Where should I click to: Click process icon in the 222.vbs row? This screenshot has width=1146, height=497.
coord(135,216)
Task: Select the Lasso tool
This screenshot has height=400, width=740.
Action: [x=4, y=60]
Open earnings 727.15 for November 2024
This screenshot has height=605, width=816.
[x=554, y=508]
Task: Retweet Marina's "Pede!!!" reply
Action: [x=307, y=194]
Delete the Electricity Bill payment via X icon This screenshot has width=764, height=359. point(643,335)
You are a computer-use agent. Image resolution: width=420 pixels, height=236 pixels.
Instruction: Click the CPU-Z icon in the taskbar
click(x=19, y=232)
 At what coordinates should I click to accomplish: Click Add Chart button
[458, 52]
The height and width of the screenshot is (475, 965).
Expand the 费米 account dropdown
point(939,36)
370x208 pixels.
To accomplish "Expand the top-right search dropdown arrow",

==

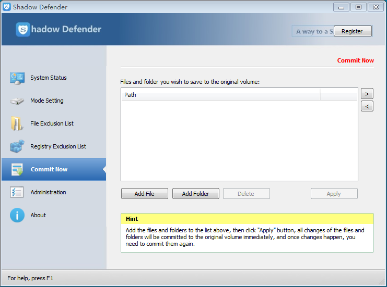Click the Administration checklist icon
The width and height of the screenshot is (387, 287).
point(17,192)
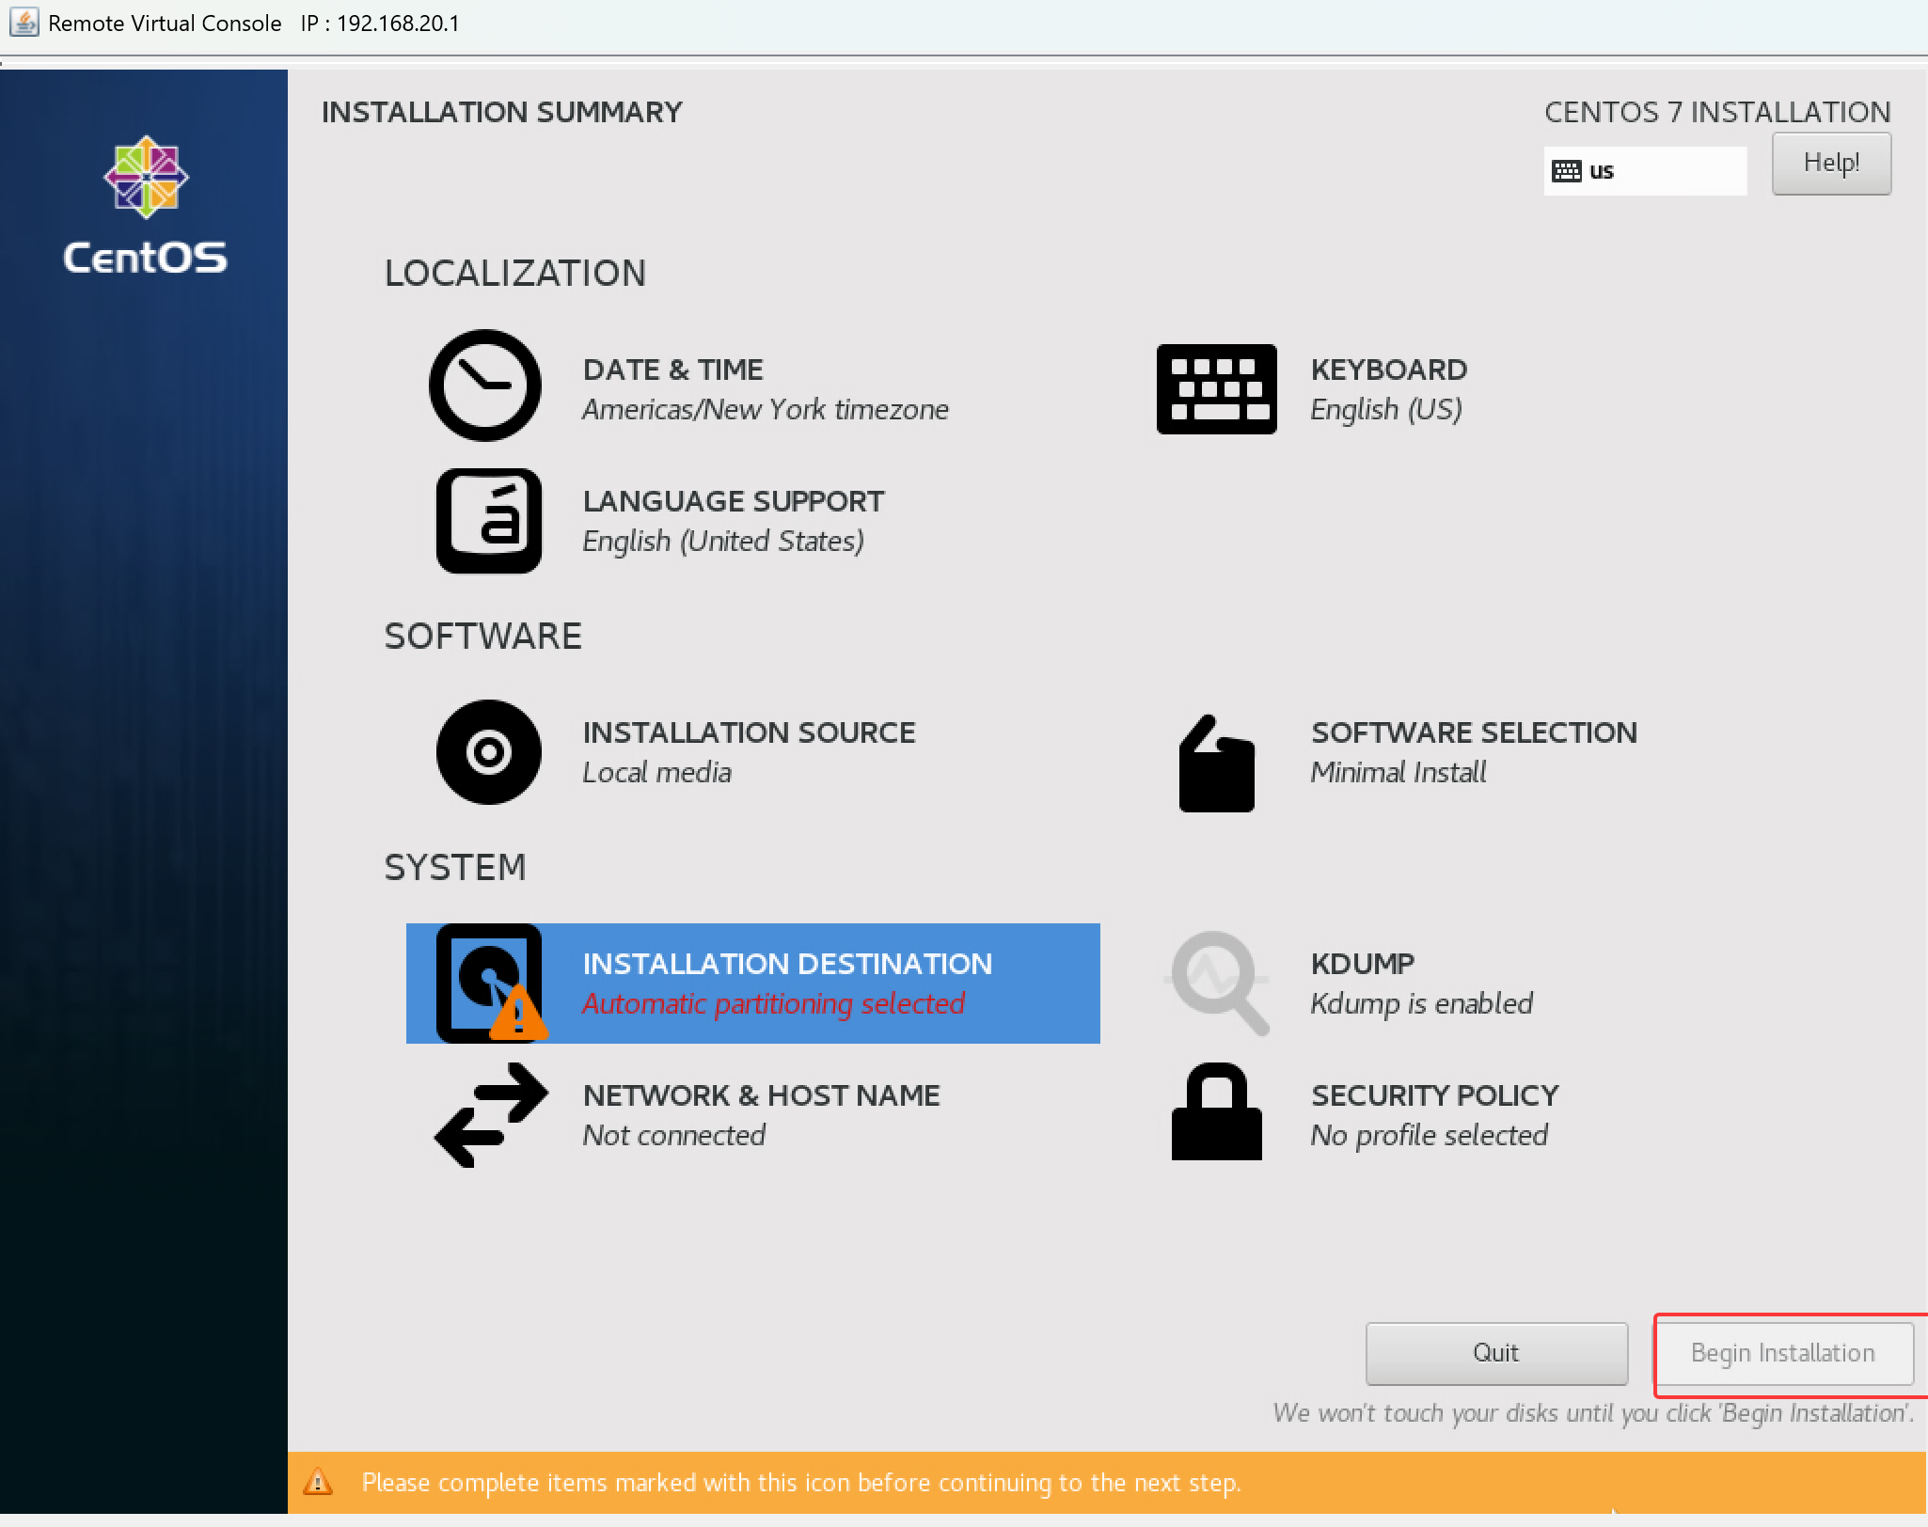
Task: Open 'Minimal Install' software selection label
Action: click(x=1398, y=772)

---

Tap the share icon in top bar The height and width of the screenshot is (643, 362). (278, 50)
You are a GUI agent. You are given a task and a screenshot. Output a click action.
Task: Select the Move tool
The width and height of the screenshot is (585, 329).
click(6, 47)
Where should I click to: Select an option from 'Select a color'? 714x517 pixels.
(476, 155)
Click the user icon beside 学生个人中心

— EXERCISE OBJECTIVE —
Echo the data lines from the one containing "370x208 pixels." through the one containing "the top-right search", inclusive, reproducing them exactly.

— RESPONSE TO THE EXERCISE —
370x208 pixels.
To accomplish "Expand the top-right search dropdown arrow",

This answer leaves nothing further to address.